Government of India announced the adoption of electronic invoicing (e-invoicing) from January 2020. Initially, this will on trial, and voluntary, but will in due course be a mandatory requirement for all B2B (Business To Business) invoices.

Though the primary aim of the government is to improve tax compliance, adoption of e-invoicing can bring numerous benefits to both the seller and the buyer. These include reduced payment cycles, quicker input tax credits, better compliance, and lesser clerical errors.

But one benefit of e-invoicing that has not been sufficiently appreciated is that this can prevent fraud and loss to companies due to this.

The first thing to understand is the difference between Invoices send in an electronic format and e-invoicing.

Over the past several decades, email has become the most adopted channel through which Invoices are sent by sellers to buyers. Invoices are prepared in the electronic format such as PDF, Word, Excel or else scanned as an electronic image and these sent as attachments with mail to the buyer for release of payment. These invoices, though submitted in electronic format, are not electronic invoices (e-invoices).

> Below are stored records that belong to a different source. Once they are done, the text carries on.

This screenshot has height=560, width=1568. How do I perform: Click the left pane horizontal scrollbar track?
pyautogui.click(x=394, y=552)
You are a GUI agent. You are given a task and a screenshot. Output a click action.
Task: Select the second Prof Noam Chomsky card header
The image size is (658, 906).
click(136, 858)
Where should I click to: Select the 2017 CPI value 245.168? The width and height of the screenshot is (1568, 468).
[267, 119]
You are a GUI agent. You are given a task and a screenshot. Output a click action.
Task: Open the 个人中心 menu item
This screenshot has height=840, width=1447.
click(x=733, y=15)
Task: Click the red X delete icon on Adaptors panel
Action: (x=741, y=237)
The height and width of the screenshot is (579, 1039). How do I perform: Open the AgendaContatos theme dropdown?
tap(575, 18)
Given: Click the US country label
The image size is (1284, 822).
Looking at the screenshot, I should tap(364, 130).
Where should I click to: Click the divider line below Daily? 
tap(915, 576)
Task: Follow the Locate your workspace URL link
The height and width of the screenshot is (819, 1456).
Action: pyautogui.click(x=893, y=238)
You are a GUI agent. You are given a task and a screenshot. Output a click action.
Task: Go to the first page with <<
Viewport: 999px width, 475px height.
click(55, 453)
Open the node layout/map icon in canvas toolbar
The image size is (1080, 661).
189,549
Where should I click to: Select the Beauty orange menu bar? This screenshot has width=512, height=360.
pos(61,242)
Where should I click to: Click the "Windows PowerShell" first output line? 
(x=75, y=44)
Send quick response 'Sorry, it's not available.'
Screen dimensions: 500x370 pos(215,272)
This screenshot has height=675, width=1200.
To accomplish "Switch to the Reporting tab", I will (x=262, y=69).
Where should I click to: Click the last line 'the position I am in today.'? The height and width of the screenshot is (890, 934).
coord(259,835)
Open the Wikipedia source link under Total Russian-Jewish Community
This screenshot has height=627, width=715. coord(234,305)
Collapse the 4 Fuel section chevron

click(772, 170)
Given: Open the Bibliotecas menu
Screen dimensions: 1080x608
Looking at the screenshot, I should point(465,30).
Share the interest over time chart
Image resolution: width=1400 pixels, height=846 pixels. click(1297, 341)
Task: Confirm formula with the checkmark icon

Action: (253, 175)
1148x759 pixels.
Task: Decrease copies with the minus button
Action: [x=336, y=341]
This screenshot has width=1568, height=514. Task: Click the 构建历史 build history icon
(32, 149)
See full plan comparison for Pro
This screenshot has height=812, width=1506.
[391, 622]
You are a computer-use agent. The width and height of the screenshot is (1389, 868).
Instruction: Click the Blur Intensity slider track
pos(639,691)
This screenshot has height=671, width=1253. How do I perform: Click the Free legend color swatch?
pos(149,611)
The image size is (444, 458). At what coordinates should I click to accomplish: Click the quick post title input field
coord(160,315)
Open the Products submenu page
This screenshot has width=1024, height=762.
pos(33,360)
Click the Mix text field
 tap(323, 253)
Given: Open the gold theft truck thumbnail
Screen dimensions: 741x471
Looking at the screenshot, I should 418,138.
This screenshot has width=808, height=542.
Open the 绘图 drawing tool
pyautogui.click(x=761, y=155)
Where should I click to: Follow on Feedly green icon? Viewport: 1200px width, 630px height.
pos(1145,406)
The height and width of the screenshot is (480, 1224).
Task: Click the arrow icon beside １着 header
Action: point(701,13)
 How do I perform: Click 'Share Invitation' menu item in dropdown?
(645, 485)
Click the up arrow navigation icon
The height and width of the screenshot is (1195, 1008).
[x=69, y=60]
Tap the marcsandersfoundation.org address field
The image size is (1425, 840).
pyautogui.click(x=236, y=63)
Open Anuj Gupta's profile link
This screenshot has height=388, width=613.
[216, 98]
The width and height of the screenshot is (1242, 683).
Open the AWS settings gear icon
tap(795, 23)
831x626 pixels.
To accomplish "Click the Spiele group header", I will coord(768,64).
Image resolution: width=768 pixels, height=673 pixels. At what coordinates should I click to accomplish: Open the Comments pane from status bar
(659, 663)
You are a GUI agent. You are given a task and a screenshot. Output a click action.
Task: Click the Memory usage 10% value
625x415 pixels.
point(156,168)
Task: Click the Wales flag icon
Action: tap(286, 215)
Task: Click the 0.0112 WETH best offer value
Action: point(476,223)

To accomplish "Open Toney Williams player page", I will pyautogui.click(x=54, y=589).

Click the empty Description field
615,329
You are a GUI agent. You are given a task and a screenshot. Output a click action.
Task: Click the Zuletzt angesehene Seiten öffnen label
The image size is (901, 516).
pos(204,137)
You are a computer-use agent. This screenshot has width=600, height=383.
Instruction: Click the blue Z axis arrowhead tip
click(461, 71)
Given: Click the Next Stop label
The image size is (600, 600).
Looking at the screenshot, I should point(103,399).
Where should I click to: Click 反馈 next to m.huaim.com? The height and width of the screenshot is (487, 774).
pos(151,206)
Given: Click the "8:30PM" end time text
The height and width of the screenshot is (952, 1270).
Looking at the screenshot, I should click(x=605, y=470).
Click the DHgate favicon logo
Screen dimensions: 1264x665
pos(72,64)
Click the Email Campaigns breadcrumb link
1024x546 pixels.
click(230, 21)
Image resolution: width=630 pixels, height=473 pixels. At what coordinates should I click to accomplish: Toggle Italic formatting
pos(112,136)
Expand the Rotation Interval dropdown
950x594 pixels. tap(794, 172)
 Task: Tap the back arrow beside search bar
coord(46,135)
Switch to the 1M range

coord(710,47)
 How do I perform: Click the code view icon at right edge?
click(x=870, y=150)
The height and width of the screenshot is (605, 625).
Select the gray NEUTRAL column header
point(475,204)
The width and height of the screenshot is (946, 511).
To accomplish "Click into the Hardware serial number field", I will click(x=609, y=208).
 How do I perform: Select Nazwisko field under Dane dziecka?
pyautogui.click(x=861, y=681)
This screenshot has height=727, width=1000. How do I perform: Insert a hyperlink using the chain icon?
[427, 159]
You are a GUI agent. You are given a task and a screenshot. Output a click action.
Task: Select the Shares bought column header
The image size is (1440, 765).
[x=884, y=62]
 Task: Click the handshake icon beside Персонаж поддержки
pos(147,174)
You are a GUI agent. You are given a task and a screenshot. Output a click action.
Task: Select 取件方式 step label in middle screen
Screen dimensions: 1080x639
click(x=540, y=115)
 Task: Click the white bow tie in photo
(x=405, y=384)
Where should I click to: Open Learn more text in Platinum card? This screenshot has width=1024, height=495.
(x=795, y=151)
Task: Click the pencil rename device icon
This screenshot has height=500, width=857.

On the other hand, what distinguishes e-invoices is the standard format as specified by the government. Thus e-invoices are required to be submitted in JSON format conforming to a specified schema. These are then submitted to Invoice Registration Portal using the APIs that have already been published by them for the purpose. This, of course, means that specially developed software is needed to submit e-invoices for registration by the IRP.

There are several way where companies have got defrauded while processing electronically Invoices as received through email. These include:-

a) Phishing attack: In this case, the buyer company may end up processing an invoice sent by a fraudster. Here the email id of the sender and the invoice format is made to look as if this is from the regular sender. Alternatively, where the genuine invoice has already been sent, the a phishing email is sent by the fraudster, as in as follow-up, asking the buyer to pay the invoice to a different account than normal. When such tricks are overlooked, the buyer company may end up transferring money to the fraudster’s bank account.

b) Email interception: Here the fraudster would intercept the genuine mail sent by the seller, alter bank details, and then forward the mail to the buyer. Though most buyers may check the bank details, a few may end up transferring money to the wrong bank account.